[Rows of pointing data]
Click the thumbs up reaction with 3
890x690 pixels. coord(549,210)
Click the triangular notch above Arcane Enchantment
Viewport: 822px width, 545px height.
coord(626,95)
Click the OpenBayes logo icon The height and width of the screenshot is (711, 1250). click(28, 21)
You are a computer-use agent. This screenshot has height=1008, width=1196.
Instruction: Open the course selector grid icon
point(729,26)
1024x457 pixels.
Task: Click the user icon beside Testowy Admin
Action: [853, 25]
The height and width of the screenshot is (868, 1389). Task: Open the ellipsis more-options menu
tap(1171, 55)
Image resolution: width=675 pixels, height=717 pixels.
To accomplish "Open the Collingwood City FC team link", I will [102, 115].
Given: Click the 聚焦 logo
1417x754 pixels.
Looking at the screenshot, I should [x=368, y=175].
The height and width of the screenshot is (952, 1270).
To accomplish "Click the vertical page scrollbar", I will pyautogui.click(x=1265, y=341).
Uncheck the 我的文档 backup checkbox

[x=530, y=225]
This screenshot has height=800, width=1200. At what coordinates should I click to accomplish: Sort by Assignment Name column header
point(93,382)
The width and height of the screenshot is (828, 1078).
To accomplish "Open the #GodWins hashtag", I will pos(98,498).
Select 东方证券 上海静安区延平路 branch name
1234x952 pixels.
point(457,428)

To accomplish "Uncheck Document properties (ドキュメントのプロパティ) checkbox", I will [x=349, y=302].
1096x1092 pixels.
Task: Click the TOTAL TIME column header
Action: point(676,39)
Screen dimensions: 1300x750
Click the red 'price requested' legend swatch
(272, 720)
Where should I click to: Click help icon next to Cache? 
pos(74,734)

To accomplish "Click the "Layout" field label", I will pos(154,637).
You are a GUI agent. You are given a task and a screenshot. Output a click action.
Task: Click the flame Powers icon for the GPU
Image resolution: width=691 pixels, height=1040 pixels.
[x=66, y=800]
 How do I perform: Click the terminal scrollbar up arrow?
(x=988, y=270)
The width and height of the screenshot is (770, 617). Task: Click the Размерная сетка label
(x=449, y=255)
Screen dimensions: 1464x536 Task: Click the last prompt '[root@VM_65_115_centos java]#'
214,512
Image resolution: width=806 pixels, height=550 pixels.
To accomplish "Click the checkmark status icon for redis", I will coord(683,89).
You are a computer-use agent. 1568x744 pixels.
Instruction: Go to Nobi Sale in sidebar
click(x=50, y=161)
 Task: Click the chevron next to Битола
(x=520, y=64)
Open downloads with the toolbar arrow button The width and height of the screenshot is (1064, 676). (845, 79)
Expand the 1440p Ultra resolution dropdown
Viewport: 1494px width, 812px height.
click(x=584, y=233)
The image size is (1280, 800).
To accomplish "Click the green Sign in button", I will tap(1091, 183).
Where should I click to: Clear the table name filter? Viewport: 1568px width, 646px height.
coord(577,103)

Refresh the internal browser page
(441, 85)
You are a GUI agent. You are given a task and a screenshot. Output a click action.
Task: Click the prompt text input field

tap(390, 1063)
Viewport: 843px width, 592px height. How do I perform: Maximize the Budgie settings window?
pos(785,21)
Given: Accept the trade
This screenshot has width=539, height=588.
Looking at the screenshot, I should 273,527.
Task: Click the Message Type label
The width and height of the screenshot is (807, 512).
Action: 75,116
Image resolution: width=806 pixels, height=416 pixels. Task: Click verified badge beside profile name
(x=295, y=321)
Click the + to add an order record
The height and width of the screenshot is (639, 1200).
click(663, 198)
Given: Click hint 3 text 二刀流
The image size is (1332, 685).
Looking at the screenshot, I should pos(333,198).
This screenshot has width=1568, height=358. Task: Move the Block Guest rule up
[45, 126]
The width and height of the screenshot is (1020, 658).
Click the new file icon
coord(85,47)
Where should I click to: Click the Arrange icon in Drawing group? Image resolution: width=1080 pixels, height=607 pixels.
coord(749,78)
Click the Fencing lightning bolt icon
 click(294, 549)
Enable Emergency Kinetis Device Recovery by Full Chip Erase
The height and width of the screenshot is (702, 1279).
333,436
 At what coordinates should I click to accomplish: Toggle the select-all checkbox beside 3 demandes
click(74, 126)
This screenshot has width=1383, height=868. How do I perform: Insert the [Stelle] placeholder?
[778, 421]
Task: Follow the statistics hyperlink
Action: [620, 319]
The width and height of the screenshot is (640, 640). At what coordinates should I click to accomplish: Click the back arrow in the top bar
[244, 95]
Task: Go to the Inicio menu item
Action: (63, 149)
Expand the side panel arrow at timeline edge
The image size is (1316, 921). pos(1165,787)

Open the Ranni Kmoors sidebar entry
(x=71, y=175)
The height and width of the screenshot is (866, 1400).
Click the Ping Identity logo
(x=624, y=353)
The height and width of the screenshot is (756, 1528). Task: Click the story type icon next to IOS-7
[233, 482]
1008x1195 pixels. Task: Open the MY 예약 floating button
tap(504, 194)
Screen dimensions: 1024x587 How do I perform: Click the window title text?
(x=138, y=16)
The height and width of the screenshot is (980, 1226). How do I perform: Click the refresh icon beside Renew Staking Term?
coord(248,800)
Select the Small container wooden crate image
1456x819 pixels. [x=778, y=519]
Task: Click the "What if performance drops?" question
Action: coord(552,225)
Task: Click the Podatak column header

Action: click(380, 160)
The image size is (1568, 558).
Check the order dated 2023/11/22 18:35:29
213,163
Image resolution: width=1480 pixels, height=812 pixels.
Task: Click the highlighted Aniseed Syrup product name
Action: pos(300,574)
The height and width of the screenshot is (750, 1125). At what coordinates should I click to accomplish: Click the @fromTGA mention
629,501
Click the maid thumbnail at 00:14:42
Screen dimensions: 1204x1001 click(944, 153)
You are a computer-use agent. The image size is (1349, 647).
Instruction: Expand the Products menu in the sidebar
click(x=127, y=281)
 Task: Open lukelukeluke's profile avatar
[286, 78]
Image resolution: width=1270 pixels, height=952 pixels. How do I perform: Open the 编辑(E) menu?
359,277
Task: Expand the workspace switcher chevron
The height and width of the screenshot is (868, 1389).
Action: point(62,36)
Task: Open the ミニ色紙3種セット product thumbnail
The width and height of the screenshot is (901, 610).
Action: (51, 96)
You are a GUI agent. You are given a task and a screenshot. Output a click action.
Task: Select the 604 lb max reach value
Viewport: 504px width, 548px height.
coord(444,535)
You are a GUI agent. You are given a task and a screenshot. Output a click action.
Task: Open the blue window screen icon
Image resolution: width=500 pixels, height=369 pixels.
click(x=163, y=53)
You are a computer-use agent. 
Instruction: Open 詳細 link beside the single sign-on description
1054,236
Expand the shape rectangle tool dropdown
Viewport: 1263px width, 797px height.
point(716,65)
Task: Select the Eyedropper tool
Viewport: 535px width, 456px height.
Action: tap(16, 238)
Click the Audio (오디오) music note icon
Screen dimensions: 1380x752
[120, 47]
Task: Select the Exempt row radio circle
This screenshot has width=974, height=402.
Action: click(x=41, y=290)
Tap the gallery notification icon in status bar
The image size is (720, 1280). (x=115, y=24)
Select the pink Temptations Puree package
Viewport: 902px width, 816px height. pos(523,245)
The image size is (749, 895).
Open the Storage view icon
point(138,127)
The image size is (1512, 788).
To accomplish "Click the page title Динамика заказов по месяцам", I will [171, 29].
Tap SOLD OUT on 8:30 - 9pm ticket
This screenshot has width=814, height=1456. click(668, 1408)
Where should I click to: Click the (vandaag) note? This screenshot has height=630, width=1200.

Exercise requirements → Rewrite all the records above, putting "Where do I click to" in place of every "Where should I click to" and leaving everything else untouched.

Written answer →
Click the thumbs up reaction with 3
890x690 pixels. coord(549,210)
Click the triangular notch above Arcane Enchantment
Viewport: 822px width, 545px height.
coord(626,95)
Click the OpenBayes logo icon The height and width of the screenshot is (711, 1250). click(28, 21)
You are a computer-use agent. This screenshot has height=1008, width=1196.
Instruction: Open the course selector grid icon
point(729,26)
1024x457 pixels.
Task: Click the user icon beside Testowy Admin
Action: [853, 25]
The height and width of the screenshot is (868, 1389). Task: Open the ellipsis more-options menu
tap(1171, 55)
Image resolution: width=675 pixels, height=717 pixels.
To accomplish "Open the Collingwood City FC team link", I will [102, 115].
Given: Click the 聚焦 logo
1417x754 pixels.
Looking at the screenshot, I should [x=368, y=175].
The height and width of the screenshot is (952, 1270).
To accomplish "Click the vertical page scrollbar", I will pyautogui.click(x=1265, y=341).
Uncheck the 我的文档 backup checkbox

[x=530, y=225]
This screenshot has height=800, width=1200. At what coordinates should I click to accomplish: Sort by Assignment Name column header
point(93,382)
The width and height of the screenshot is (828, 1078).
To accomplish "Open the #GodWins hashtag", I will pos(98,498).
Select 东方证券 上海静安区延平路 branch name
1234x952 pixels.
point(457,428)

To accomplish "Uncheck Document properties (ドキュメントのプロパティ) checkbox", I will [x=349, y=302].
1096x1092 pixels.
Task: Click the TOTAL TIME column header
Action: point(676,39)
Screen dimensions: 1300x750
Click the red 'price requested' legend swatch
(272, 720)
Where do I click to: Click help icon next to Cache? 
pos(74,734)

To accomplish "Click the "Layout" field label", I will pos(154,637).
You are a GUI agent. You are given a task and a screenshot. Output a click action.
Task: Click the flame Powers icon for the GPU
Image resolution: width=691 pixels, height=1040 pixels.
[x=66, y=800]
 How do I perform: Click the terminal scrollbar up arrow?
(x=988, y=270)
The width and height of the screenshot is (770, 617). Task: Click the Размерная сетка label
(x=449, y=255)
Screen dimensions: 1464x536 Task: Click the last prompt '[root@VM_65_115_centos java]#'
214,512
Image resolution: width=806 pixels, height=550 pixels.
To accomplish "Click the checkmark status icon for redis", I will coord(683,89).
You are a computer-use agent. 1568x744 pixels.
Instruction: Go to Nobi Sale in sidebar
click(x=50, y=161)
 Task: Click the chevron next to Битола
(x=520, y=64)
Open downloads with the toolbar arrow button The width and height of the screenshot is (1064, 676). (845, 79)
Expand the 1440p Ultra resolution dropdown
Viewport: 1494px width, 812px height.
click(x=584, y=233)
The image size is (1280, 800).
To accomplish "Click the green Sign in button", I will tap(1091, 183).
Where do I click to: Clear the table name filter? Viewport: 1568px width, 646px height.
coord(577,103)

Refresh the internal browser page
(441, 85)
You are a GUI agent. You are given a task and a screenshot. Output a click action.
Task: Click the prompt text input field

tap(390, 1063)
Viewport: 843px width, 592px height. How do I perform: Maximize the Budgie settings window?
pos(785,21)
Given: Accept the trade
This screenshot has width=539, height=588.
Looking at the screenshot, I should 273,527.
Task: Click the Message Type label
The width and height of the screenshot is (807, 512).
Action: 75,116
Image resolution: width=806 pixels, height=416 pixels. Task: Click verified badge beside profile name
(x=295, y=321)
Click the + to add an order record
The height and width of the screenshot is (639, 1200).
click(663, 198)
Given: Click hint 3 text 二刀流
The image size is (1332, 685).
Looking at the screenshot, I should pos(333,198).
This screenshot has width=1568, height=358. Task: Move the Block Guest rule up
[45, 126]
The width and height of the screenshot is (1020, 658).
Click the new file icon
coord(85,47)
Where do I click to: Click the Arrange icon in Drawing group? Image resolution: width=1080 pixels, height=607 pixels.
coord(749,78)
Click the Fencing lightning bolt icon
 click(294, 549)
Enable Emergency Kinetis Device Recovery by Full Chip Erase
The height and width of the screenshot is (702, 1279).
333,436
 At what coordinates should I click to accomplish: Toggle the select-all checkbox beside 3 demandes
click(74, 126)
This screenshot has width=1383, height=868. How do I perform: Insert the [Stelle] placeholder?
[778, 421]
Task: Follow the statistics hyperlink
Action: [620, 319]
The width and height of the screenshot is (640, 640). At what coordinates should I click to accomplish: Click the back arrow in the top bar
[244, 95]
Task: Go to the Inicio menu item
Action: (63, 149)
Expand the side panel arrow at timeline edge
The image size is (1316, 921). pos(1165,787)

Open the Ranni Kmoors sidebar entry
(x=71, y=175)
The height and width of the screenshot is (866, 1400).
Click the Ping Identity logo
(x=624, y=353)
The height and width of the screenshot is (756, 1528). Task: Click the story type icon next to IOS-7
[233, 482]
1008x1195 pixels. Task: Open the MY 예약 floating button
tap(504, 194)
Screen dimensions: 1024x587 How do I perform: Click the window title text?
(x=138, y=16)
The height and width of the screenshot is (980, 1226). How do I perform: Click the refresh icon beside Renew Staking Term?
coord(248,800)
Select the Small container wooden crate image
1456x819 pixels. [x=778, y=519]
Task: Click the "What if performance drops?" question
Action: coord(552,225)
Task: Click the Podatak column header

Action: click(380, 160)
The image size is (1568, 558).
Check the order dated 2023/11/22 18:35:29
213,163
Image resolution: width=1480 pixels, height=812 pixels.
Task: Click the highlighted Aniseed Syrup product name
Action: pos(300,574)
The height and width of the screenshot is (750, 1125). At what coordinates should I click to accomplish: Click the @fromTGA mention
629,501
Click the maid thumbnail at 00:14:42
Screen dimensions: 1204x1001 click(944, 153)
You are a computer-use agent. The image size is (1349, 647).
Instruction: Expand the Products menu in the sidebar
click(x=127, y=281)
 Task: Open lukelukeluke's profile avatar
[286, 78]
Image resolution: width=1270 pixels, height=952 pixels. How do I perform: Open the 编辑(E) menu?
359,277
Task: Expand the workspace switcher chevron
The height and width of the screenshot is (868, 1389).
Action: point(62,36)
Task: Open the ミニ色紙3種セット product thumbnail
The width and height of the screenshot is (901, 610).
Action: (51, 96)
You are a GUI agent. You are given a task and a screenshot. Output a click action.
Task: Select the 604 lb max reach value
Viewport: 504px width, 548px height.
coord(444,535)
You are a GUI agent. You are given a task and a screenshot. Output a click action.
Task: Open the blue window screen icon
Image resolution: width=500 pixels, height=369 pixels.
click(x=163, y=53)
You are a computer-use agent. 
Instruction: Open 詳細 link beside the single sign-on description
1054,236
Expand the shape rectangle tool dropdown
Viewport: 1263px width, 797px height.
point(716,65)
Task: Select the Eyedropper tool
Viewport: 535px width, 456px height.
Action: tap(16, 238)
Click the Audio (오디오) music note icon
Screen dimensions: 1380x752
[120, 47]
Task: Select the Exempt row radio circle
This screenshot has width=974, height=402.
Action: click(x=41, y=290)
Tap the gallery notification icon in status bar
The image size is (720, 1280). (x=115, y=24)
Select the pink Temptations Puree package
Viewport: 902px width, 816px height. pos(523,245)
The image size is (749, 895).
Open the Storage view icon
point(138,127)
The image size is (1512, 788).
To accomplish "Click the page title Динамика заказов по месяцам", I will [171, 29].
Tap SOLD OUT on 8:30 - 9pm ticket
This screenshot has width=814, height=1456. click(668, 1408)
Where do I click to: Click the (vandaag) note? This screenshot has height=630, width=1200.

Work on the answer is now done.